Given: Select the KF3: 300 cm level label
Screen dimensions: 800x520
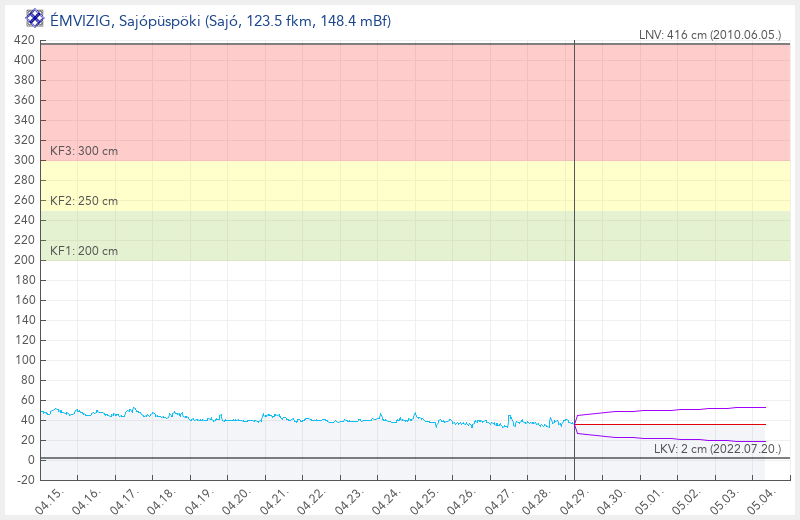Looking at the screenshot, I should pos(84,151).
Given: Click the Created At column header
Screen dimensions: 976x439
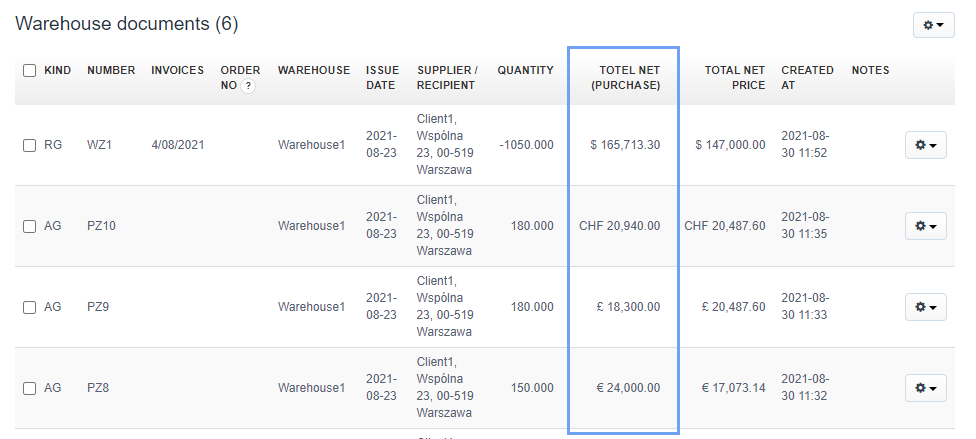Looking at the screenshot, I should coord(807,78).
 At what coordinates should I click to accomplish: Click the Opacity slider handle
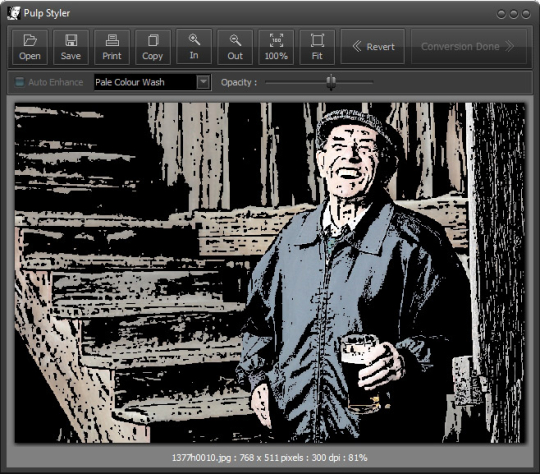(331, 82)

◆ Goal ◆
Copy all of the entries above word for word, leaving out the pictures.

◆ Expected output ◆
Given: Select the KF3: 300 cm level label
Screen dimensions: 800x520
Looking at the screenshot, I should pos(84,151).
Given: Click the Created At column header
Screen dimensions: 976x439
Looking at the screenshot, I should coord(807,78).
 At what coordinates should I click to accomplish: Click the Opacity slider handle
(331, 82)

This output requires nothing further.